_ACTION ITEM_. Scan the entries below. List each line with "header".

_EXTRACTED DATA_.
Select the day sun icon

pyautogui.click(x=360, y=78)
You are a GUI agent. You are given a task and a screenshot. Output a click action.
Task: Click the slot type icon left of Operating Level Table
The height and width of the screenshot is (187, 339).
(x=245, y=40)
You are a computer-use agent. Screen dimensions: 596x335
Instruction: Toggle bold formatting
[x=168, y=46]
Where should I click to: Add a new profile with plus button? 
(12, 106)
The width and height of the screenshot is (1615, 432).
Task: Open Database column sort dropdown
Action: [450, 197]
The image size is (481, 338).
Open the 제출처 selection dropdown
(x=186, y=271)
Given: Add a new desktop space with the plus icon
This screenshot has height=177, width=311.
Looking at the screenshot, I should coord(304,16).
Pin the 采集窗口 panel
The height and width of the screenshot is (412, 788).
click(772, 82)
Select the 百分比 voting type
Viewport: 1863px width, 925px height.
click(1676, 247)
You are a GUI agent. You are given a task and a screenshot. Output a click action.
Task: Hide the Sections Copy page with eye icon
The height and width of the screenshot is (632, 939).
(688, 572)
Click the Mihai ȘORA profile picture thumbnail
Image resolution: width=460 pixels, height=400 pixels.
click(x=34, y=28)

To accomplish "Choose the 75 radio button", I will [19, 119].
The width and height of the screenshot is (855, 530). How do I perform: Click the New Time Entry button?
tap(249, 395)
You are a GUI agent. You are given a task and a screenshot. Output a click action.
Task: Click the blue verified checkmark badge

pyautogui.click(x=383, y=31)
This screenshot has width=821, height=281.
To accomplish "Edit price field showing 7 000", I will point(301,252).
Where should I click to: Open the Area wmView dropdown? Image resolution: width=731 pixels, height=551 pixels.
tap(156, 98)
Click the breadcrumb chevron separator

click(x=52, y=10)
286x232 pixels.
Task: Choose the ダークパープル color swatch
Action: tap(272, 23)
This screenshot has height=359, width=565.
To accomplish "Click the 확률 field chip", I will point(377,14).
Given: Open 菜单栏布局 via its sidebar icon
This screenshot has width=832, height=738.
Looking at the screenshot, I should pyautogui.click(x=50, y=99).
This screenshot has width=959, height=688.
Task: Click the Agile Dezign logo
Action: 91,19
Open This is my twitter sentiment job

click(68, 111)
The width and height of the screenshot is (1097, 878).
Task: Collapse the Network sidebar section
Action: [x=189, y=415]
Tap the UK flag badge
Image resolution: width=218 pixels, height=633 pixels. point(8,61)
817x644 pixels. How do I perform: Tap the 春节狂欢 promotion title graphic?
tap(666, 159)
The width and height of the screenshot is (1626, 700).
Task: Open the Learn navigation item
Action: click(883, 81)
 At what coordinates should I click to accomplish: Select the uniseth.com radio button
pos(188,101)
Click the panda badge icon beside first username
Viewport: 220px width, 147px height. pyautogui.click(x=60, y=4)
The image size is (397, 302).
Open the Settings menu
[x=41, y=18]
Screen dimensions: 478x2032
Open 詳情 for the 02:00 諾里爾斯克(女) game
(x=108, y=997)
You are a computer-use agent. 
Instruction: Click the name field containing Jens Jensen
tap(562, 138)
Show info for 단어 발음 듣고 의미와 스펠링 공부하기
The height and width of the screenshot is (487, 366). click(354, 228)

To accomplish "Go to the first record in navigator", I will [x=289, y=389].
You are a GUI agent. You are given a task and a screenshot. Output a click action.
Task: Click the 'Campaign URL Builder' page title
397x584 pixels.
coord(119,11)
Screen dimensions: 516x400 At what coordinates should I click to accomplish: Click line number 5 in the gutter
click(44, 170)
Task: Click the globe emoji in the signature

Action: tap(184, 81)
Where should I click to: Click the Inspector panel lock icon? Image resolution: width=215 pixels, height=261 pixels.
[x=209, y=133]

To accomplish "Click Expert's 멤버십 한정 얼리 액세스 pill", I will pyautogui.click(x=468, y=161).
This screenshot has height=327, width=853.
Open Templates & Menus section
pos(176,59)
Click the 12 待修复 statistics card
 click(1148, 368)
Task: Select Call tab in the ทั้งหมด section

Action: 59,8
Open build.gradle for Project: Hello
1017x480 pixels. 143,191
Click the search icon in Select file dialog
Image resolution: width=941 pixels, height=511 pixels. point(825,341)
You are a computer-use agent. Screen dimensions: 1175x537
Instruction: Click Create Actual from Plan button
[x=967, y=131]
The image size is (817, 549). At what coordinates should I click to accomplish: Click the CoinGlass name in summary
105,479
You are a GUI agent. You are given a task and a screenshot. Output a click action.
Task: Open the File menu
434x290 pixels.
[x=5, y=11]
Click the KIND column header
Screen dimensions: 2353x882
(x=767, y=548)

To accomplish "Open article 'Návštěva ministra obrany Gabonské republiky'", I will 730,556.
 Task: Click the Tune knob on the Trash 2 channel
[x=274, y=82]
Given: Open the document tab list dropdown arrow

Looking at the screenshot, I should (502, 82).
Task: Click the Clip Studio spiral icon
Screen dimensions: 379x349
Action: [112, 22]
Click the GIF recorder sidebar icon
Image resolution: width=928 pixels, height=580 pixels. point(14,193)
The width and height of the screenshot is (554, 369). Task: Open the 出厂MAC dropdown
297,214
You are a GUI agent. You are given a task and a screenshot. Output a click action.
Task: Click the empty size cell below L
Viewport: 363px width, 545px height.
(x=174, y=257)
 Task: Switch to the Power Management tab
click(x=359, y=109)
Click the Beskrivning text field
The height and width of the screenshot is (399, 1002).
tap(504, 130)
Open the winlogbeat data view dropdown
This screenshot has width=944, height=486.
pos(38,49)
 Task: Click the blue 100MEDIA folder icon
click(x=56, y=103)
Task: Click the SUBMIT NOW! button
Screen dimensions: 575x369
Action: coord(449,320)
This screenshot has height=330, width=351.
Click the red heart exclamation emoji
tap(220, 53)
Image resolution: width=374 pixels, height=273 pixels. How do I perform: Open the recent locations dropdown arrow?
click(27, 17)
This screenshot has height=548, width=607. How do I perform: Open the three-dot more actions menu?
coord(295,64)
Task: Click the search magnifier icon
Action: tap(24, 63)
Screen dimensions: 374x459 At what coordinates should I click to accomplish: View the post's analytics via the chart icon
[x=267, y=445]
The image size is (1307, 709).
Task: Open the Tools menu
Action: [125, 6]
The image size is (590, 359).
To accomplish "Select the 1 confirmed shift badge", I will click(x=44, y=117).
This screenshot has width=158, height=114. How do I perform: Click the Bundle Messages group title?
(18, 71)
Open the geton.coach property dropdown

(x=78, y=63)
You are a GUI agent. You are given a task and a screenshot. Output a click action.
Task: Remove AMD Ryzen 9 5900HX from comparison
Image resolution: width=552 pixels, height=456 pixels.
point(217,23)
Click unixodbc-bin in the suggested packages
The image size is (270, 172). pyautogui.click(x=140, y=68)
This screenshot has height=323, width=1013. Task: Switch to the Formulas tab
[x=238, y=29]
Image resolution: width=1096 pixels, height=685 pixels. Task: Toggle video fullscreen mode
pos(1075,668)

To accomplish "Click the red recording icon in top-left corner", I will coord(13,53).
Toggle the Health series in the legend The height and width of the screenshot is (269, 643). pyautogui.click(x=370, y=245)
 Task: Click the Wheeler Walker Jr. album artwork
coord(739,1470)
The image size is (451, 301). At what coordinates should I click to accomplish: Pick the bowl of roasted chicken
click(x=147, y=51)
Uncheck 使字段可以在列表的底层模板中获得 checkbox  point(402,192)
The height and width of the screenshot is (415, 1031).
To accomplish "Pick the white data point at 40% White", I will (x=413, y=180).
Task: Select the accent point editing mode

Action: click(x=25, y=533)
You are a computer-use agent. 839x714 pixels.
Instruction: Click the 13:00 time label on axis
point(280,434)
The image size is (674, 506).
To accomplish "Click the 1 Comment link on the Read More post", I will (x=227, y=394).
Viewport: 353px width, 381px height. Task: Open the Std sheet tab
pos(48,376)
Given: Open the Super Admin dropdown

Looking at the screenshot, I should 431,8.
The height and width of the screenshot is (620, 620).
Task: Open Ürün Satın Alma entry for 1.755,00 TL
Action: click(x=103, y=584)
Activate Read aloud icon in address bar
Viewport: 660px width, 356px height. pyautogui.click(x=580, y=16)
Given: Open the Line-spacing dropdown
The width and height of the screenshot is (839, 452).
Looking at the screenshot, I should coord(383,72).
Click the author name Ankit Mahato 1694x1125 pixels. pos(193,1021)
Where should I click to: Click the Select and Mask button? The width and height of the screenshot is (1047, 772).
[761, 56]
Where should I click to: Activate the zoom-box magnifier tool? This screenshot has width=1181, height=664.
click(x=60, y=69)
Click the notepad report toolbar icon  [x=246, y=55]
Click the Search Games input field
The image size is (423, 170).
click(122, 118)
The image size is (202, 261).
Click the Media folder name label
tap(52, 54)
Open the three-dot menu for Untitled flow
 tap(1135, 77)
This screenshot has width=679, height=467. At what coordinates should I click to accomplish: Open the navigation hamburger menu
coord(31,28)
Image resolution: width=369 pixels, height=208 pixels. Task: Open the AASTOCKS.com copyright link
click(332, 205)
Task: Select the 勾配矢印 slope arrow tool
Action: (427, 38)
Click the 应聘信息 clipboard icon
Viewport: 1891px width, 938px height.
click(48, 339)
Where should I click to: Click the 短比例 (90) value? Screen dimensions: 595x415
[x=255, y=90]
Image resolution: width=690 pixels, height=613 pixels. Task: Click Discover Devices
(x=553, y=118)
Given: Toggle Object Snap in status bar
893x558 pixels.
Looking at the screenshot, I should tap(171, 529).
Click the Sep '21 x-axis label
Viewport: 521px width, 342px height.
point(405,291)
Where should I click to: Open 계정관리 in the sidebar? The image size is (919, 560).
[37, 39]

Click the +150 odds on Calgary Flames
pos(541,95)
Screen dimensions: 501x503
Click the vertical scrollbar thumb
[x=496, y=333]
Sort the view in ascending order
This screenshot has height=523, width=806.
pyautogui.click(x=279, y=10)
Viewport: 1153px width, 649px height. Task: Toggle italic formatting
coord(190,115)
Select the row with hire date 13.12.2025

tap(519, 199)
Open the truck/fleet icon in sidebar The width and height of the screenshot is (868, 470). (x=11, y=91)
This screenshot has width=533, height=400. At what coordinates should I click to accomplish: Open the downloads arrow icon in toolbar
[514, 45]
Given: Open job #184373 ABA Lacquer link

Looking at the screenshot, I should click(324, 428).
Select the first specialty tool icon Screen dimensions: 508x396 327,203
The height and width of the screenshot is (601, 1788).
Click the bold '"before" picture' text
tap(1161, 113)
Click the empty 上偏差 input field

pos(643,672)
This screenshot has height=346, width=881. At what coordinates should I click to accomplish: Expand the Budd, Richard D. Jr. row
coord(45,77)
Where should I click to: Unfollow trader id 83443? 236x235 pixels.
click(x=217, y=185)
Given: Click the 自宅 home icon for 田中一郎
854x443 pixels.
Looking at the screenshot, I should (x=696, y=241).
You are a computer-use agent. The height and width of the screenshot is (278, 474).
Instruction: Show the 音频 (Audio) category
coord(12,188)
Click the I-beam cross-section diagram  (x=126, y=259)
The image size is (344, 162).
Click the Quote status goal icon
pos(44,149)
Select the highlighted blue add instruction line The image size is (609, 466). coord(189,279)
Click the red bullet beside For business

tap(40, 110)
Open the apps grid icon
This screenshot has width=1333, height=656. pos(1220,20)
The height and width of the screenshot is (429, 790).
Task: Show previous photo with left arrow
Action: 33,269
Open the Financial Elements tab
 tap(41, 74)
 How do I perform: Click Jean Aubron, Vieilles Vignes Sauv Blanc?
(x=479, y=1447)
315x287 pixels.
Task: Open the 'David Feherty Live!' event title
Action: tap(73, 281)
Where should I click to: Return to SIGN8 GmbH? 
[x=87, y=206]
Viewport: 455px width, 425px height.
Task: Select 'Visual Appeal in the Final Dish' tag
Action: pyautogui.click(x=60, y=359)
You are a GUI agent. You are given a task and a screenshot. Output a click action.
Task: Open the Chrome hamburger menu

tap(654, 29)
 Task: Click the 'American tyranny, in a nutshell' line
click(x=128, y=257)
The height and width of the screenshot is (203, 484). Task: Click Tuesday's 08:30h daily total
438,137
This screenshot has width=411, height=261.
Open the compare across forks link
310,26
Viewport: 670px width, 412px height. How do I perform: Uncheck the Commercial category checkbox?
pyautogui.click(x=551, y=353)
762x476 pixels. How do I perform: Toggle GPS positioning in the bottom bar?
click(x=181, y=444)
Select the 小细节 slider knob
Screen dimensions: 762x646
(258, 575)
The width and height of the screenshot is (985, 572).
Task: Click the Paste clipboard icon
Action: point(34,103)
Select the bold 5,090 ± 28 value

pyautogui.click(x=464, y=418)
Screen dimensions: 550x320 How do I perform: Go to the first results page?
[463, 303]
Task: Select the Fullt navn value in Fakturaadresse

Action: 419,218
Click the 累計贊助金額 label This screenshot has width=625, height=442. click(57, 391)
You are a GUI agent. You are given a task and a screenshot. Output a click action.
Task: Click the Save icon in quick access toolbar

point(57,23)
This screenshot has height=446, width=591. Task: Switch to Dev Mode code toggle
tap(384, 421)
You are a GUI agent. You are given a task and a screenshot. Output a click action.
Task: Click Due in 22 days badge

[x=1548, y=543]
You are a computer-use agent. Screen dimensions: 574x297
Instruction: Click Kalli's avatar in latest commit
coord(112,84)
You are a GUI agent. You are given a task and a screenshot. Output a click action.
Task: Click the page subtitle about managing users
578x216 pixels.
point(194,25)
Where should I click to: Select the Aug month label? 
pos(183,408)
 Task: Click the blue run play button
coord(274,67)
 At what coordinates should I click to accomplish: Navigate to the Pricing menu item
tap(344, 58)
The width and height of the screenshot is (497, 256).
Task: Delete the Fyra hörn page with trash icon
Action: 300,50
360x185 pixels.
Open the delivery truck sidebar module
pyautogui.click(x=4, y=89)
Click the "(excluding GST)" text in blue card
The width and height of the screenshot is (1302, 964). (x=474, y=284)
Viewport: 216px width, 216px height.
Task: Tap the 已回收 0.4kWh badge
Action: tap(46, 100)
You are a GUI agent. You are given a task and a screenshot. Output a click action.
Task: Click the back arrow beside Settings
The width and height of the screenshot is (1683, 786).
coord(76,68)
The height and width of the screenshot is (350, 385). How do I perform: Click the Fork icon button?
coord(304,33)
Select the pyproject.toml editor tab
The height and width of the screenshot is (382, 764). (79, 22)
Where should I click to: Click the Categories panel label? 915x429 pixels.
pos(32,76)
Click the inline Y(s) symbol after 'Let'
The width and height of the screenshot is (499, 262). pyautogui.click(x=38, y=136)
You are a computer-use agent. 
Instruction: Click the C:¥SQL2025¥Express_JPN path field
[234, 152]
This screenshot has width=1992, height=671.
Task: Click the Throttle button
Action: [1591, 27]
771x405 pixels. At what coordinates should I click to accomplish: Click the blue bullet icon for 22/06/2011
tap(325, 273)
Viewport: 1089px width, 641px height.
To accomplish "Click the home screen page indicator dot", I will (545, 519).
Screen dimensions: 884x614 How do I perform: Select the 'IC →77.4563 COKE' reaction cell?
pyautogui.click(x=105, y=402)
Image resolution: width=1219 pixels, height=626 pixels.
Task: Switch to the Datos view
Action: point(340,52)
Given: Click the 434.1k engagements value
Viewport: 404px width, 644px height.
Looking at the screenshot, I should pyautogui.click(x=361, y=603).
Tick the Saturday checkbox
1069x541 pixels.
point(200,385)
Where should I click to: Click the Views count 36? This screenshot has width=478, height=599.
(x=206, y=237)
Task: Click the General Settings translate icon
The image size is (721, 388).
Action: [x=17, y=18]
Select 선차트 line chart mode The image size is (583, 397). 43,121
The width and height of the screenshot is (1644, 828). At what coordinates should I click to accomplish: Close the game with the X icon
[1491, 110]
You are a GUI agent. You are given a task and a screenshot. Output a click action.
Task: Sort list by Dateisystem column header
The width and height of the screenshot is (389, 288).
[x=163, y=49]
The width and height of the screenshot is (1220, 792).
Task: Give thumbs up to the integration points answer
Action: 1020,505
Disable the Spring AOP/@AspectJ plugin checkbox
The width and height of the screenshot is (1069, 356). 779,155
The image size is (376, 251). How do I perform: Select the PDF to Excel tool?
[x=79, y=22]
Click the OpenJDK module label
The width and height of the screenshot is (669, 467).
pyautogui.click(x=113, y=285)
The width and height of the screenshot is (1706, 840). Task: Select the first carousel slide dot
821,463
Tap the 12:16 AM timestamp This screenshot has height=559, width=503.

_WRITTEN ANSWER_.
Click the KIND column header
Task: Sort list by Dateisystem column header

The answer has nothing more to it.